• _Goal of the exercise_
Where a line holds the word "scrollbar", copy that line from the data below.

• _Data shown_

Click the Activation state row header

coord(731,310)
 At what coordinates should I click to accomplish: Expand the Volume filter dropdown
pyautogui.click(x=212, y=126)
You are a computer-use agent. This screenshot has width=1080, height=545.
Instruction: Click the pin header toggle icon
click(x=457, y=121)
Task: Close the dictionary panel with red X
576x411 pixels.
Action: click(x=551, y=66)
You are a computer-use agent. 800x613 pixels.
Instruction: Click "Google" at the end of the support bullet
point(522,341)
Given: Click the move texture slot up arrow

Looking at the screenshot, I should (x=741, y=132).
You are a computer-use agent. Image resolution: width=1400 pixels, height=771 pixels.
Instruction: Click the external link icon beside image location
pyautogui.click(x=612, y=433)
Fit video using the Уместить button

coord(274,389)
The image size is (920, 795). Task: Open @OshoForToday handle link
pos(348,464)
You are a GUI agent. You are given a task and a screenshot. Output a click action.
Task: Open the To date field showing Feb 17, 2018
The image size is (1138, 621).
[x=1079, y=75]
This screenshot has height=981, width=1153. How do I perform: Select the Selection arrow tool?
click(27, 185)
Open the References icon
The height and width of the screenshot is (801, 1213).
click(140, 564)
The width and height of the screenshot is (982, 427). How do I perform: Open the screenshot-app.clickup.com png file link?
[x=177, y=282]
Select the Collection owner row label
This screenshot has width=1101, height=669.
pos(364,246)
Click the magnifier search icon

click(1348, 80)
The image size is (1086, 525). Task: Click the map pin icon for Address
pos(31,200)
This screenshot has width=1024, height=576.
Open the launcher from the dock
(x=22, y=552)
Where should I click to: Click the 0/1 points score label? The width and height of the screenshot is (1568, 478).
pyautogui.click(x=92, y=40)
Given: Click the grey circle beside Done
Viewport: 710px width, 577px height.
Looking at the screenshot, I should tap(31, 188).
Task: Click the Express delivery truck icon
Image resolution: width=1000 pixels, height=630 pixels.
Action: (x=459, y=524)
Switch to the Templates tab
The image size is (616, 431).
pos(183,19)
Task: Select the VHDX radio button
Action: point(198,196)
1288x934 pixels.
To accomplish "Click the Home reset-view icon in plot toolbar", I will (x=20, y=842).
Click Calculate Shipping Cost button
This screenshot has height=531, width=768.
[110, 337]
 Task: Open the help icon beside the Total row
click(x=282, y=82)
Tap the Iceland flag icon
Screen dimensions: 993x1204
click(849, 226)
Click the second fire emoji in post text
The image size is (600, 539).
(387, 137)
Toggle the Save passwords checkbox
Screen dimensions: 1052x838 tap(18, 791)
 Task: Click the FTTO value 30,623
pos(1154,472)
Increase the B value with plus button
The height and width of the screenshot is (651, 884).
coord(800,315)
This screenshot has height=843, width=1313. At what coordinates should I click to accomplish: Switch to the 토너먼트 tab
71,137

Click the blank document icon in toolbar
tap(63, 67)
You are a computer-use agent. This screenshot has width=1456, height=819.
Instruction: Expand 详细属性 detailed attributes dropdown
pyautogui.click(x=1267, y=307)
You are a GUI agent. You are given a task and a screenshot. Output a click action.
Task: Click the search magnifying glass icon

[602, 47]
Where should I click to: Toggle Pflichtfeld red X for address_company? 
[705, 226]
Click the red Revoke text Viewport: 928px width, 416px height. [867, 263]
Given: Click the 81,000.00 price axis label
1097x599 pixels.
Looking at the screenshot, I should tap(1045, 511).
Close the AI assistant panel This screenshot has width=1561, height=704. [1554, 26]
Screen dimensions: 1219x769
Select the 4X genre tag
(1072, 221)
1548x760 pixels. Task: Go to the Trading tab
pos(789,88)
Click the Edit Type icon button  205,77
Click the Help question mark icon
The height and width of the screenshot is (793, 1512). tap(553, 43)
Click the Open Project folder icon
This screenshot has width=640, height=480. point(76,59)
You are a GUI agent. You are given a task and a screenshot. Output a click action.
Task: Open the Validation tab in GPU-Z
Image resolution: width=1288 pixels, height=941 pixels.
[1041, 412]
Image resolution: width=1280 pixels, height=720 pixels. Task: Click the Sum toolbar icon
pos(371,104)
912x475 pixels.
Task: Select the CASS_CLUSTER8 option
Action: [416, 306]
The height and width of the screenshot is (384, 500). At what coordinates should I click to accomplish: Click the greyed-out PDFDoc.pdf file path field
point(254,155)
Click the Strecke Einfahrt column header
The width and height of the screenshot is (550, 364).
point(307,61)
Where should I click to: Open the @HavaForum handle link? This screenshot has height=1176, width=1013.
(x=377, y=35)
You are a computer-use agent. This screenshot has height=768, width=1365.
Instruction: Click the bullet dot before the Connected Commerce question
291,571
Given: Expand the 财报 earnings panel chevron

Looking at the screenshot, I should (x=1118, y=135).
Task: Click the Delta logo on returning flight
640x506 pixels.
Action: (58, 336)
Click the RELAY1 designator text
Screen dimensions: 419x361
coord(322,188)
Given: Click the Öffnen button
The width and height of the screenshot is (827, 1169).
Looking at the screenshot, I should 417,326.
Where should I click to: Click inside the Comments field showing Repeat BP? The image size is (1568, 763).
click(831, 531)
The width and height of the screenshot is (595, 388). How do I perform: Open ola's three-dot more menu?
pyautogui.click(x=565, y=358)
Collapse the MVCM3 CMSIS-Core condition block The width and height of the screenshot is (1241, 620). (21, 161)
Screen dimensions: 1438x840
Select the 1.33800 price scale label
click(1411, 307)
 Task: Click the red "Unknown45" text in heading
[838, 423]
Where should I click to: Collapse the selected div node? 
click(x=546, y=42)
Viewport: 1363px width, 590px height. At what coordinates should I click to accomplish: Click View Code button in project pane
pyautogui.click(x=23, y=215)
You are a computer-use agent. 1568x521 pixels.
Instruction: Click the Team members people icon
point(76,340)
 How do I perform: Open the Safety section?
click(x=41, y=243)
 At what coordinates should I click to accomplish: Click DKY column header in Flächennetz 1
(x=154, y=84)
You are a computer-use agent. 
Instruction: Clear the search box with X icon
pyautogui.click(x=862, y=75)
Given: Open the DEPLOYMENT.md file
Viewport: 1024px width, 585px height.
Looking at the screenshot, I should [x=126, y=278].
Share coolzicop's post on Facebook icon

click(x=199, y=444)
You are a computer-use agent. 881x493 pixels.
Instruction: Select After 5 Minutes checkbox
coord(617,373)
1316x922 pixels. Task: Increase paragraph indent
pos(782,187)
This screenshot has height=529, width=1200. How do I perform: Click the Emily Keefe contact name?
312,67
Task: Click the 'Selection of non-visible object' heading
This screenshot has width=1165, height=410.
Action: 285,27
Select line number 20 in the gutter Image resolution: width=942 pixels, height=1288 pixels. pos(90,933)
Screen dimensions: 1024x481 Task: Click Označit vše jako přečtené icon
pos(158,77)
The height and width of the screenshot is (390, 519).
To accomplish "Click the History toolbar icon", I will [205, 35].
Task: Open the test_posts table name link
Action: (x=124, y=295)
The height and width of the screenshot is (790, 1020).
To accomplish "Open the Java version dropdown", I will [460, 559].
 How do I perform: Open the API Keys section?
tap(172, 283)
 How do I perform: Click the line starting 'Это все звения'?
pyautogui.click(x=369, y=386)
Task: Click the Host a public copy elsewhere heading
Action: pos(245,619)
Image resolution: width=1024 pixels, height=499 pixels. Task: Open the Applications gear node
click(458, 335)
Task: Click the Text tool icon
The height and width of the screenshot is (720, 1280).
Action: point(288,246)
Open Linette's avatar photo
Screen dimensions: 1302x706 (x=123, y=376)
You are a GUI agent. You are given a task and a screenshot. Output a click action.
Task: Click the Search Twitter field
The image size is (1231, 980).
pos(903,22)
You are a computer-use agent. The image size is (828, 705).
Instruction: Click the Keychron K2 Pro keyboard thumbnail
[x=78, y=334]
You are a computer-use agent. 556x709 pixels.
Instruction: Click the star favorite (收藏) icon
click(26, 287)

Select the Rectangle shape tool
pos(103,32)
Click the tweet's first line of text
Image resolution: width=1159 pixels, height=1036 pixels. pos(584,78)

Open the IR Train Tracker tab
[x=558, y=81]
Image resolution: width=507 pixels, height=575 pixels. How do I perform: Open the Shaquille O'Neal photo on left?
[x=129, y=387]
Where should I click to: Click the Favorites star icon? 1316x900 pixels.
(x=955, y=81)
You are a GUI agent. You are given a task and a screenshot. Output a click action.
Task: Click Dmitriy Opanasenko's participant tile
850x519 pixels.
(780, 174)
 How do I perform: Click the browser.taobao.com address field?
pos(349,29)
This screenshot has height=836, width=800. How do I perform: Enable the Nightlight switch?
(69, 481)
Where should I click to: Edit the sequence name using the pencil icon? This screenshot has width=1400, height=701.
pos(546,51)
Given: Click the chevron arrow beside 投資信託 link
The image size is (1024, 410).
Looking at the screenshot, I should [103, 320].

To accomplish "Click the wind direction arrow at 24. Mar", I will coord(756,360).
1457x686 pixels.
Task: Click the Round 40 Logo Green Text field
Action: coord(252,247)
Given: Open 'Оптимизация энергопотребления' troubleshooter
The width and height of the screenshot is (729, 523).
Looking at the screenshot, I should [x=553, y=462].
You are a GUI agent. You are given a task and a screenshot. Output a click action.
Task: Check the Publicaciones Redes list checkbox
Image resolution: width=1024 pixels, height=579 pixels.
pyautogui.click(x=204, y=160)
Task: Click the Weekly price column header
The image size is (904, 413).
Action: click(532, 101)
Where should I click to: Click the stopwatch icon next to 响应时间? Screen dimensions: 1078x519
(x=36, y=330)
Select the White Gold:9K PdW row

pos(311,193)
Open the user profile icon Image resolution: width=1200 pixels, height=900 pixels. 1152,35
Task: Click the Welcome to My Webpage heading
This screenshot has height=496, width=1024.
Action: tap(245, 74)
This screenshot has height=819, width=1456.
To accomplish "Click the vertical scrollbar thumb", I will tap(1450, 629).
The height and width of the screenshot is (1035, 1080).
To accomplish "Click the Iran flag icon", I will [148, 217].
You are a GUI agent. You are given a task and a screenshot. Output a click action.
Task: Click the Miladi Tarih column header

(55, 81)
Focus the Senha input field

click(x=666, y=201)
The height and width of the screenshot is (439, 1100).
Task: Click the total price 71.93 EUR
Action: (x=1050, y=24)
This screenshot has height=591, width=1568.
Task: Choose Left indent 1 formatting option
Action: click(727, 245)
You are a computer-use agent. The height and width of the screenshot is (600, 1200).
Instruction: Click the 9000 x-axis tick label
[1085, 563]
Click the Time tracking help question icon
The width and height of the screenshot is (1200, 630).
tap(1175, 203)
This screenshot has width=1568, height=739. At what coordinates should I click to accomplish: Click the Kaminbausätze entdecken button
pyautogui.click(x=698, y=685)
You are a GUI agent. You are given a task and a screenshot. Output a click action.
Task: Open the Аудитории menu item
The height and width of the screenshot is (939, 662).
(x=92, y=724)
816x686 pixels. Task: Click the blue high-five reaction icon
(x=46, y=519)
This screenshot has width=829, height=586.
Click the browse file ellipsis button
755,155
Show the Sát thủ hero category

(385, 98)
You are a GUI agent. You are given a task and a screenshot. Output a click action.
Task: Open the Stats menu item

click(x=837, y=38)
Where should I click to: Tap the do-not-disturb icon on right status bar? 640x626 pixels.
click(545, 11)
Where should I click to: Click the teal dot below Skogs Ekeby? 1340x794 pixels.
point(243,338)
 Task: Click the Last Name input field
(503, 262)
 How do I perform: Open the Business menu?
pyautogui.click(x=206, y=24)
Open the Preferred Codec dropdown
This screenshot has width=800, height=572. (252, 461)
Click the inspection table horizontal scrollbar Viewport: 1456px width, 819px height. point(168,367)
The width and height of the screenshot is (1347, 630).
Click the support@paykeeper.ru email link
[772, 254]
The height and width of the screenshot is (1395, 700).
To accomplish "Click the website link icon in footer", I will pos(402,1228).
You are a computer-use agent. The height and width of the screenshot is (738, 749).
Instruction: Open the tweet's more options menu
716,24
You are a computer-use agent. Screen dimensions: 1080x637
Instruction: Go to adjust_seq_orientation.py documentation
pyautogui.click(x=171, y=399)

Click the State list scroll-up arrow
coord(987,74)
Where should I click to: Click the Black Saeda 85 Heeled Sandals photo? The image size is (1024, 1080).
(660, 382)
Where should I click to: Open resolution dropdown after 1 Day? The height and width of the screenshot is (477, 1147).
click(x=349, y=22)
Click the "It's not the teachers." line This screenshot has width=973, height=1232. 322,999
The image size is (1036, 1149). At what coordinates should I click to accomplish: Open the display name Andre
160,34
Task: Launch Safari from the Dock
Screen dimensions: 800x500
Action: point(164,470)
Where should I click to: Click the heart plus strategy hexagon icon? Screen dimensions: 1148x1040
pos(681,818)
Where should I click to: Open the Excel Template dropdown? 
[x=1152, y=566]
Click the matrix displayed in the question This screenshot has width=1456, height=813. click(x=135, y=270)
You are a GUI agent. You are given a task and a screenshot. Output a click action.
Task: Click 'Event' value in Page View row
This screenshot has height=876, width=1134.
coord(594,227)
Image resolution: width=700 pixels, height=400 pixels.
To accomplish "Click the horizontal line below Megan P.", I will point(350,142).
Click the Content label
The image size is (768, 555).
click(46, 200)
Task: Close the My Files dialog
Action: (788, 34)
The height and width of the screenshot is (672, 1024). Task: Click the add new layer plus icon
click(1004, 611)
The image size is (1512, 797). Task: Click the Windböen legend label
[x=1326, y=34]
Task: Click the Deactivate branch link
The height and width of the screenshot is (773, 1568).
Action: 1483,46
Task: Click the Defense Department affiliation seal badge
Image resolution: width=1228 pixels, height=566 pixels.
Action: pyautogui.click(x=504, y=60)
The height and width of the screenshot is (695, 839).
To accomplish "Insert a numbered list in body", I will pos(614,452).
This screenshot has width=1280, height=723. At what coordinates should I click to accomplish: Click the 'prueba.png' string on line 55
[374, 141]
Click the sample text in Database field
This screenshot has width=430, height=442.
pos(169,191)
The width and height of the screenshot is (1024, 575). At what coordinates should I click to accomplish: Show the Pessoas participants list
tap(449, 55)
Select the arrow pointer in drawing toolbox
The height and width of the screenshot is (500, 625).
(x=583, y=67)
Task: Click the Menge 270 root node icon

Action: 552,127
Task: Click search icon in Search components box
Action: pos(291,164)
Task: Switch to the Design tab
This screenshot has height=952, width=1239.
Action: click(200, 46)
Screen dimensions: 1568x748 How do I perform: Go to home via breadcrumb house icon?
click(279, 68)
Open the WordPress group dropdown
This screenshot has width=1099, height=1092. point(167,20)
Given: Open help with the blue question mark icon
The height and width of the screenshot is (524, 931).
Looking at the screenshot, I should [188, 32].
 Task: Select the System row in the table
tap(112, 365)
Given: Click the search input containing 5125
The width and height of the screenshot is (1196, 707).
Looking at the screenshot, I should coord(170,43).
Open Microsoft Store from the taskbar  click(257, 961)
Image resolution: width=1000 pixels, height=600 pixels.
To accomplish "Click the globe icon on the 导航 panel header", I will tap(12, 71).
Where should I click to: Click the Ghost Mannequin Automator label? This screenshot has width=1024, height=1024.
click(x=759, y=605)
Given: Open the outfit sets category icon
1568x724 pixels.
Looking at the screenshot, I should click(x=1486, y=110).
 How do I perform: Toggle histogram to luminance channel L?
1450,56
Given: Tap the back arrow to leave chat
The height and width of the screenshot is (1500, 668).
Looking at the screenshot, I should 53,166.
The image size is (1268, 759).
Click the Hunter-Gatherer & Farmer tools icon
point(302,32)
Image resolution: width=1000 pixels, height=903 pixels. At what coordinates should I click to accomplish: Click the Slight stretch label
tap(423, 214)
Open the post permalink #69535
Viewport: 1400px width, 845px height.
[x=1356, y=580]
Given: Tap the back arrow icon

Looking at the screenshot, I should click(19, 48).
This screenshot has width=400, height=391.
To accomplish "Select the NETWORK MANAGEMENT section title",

• _Exercise response_
To accomplish "Click the vertical scrollbar thumb", I will tap(1450, 629).
Click the inspection table horizontal scrollbar Viewport: 1456px width, 819px height. point(168,367)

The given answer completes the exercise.